Sua figlia alzò gli occhi al cielo.
«Ariel si preoccupa sempre troppo per me» borbottò, ma con una nota d’affetto nella voce. «Non era necessario, io sto bene.»
«Ma non a giudicare da quello che ci ha scritto nella sua lettera. O da quello che vediamo» commentò Aziraphale. Era assurdo, non sapeva come porsi o cosa dire. Doveva imparare a conoscere quella versione di sua figlia, diversa da quella che conosceva. Di questa versione, non conosceva niente. El si rilassò appena.

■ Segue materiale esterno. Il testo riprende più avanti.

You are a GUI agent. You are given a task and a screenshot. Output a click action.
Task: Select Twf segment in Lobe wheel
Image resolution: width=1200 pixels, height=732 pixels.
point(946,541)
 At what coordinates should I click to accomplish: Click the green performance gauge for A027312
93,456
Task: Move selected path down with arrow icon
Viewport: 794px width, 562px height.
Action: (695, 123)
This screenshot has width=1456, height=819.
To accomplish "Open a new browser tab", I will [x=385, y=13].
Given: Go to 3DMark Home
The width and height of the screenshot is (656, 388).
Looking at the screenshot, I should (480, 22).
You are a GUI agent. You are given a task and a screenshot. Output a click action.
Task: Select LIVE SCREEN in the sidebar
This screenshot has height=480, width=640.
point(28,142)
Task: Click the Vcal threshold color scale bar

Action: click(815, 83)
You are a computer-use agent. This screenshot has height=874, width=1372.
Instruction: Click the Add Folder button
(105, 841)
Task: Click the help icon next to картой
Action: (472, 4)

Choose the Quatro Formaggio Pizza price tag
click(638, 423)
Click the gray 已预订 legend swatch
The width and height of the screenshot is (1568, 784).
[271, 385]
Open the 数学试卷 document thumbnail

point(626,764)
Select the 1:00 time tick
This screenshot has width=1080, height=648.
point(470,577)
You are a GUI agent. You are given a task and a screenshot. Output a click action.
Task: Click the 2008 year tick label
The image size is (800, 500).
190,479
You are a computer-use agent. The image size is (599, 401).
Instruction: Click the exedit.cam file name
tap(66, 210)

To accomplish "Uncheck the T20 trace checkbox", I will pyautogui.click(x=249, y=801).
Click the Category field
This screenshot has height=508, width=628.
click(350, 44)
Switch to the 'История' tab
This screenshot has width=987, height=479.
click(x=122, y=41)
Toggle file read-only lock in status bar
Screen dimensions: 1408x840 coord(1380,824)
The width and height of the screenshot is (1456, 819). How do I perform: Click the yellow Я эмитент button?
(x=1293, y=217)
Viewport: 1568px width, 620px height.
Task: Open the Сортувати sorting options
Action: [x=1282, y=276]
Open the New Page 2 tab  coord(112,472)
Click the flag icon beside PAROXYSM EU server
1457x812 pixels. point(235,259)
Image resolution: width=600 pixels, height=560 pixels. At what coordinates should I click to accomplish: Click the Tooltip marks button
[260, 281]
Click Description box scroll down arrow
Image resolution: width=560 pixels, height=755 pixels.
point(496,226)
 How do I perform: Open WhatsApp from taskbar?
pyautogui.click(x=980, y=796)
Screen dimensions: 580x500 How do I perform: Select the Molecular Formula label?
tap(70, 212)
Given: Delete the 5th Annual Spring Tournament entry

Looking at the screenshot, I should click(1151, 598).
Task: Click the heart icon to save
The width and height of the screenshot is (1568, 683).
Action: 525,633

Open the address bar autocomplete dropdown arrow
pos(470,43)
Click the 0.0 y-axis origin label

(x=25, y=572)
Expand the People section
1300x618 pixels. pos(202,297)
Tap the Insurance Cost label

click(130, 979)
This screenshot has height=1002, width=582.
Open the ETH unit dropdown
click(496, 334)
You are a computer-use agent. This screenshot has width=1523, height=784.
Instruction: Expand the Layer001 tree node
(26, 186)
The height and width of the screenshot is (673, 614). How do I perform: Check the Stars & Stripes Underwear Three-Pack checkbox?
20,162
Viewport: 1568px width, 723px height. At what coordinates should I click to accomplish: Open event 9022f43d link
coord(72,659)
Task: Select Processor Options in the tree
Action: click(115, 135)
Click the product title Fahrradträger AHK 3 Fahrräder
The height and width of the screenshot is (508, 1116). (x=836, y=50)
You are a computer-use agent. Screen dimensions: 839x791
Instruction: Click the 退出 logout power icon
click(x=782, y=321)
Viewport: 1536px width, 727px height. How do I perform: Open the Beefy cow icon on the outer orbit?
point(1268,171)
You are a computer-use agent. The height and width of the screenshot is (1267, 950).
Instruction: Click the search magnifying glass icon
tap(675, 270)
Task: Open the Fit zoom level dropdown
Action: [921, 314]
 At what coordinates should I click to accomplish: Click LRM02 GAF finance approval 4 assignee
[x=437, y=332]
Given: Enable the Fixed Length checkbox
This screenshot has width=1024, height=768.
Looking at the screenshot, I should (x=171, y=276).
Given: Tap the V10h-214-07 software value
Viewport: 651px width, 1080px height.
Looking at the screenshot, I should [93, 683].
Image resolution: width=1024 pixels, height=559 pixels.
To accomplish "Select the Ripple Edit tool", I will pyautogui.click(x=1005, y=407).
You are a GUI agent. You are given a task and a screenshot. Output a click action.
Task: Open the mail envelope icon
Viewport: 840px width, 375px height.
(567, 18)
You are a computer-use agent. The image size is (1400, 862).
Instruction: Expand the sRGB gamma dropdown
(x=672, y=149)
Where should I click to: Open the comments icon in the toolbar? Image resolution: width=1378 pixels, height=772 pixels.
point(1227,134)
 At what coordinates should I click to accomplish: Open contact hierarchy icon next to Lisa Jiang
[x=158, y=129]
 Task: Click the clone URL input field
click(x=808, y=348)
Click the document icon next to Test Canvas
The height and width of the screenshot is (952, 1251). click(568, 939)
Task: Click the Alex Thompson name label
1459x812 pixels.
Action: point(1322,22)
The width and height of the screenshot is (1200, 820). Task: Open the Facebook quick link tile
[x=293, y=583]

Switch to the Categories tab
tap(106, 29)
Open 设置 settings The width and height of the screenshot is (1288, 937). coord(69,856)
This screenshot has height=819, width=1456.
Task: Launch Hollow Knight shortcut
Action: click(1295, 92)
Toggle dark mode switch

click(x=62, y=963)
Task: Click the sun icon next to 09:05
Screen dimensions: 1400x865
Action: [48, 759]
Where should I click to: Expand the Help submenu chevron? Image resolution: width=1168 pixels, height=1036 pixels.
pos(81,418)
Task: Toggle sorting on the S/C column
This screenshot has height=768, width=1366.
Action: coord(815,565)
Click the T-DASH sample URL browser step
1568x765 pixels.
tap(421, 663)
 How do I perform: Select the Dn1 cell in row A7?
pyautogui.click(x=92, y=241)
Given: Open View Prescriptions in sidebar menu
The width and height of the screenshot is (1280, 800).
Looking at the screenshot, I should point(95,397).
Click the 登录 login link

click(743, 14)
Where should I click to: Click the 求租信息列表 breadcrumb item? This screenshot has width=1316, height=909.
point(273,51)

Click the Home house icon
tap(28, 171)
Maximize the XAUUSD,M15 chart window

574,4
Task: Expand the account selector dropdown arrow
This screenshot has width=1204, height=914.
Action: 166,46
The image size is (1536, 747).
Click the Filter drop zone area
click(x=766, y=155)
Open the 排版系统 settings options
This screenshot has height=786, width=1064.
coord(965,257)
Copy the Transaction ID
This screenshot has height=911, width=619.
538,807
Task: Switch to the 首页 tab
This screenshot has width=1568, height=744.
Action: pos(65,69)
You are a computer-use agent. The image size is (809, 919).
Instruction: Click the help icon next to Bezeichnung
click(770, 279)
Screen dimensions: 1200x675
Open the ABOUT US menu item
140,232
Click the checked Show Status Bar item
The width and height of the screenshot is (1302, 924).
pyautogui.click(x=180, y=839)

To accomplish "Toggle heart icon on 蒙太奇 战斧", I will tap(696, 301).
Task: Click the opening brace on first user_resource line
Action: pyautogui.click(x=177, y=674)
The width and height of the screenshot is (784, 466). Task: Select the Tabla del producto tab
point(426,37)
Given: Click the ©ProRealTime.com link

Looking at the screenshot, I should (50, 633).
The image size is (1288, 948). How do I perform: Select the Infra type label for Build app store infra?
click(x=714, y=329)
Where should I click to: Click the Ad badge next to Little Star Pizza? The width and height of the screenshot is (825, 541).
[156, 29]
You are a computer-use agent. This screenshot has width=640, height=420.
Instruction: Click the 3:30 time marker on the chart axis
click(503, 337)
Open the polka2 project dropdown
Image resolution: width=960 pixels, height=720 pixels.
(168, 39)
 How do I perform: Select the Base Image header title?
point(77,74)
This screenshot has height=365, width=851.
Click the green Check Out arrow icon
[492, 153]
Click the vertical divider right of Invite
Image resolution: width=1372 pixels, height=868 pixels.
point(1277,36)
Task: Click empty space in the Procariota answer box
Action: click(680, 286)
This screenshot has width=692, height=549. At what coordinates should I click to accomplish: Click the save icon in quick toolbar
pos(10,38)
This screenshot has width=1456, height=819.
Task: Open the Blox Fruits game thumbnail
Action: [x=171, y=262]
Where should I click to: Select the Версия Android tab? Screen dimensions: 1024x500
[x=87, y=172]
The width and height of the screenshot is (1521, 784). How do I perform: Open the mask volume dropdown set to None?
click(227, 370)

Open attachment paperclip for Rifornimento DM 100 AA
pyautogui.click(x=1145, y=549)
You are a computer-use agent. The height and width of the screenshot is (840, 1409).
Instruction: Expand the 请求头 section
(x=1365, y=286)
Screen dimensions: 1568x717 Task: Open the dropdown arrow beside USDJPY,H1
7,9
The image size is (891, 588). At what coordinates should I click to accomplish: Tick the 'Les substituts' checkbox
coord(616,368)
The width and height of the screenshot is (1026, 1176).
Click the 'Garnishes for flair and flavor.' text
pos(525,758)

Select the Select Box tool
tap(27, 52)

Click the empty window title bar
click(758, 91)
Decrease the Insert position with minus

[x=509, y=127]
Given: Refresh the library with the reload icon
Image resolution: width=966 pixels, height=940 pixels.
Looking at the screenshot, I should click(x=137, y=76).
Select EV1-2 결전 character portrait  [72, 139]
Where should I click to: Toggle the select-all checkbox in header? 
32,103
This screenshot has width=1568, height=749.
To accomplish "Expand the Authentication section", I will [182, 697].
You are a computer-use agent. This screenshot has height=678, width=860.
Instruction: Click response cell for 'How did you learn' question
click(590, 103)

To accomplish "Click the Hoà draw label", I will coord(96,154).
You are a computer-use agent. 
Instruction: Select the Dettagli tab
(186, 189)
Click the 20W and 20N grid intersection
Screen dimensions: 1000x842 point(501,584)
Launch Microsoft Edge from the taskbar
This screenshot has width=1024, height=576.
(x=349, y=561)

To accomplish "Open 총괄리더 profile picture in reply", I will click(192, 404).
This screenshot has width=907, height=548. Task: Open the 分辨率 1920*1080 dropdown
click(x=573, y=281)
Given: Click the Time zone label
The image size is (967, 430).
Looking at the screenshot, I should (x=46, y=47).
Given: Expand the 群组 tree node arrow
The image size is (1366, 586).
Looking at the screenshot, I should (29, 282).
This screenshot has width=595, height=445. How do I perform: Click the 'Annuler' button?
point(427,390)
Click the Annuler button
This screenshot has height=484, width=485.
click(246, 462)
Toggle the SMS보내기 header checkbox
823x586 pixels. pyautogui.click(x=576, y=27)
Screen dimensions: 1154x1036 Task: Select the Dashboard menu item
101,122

«E va bene. Allora andiamo a casa mia.»
L’angelo sospirò. A giudicare da quello che aveva visto e sentito, i loro rapporti dovevano essere piuttosto tesi. Oh, ma cosa avevano combinato lui e Crowley, questa volta?
«Bellissima idea. Dove vivi? È qui vicino?» chiese il demone.
«Abbastanza, ma preferisco andarci con la mia auto»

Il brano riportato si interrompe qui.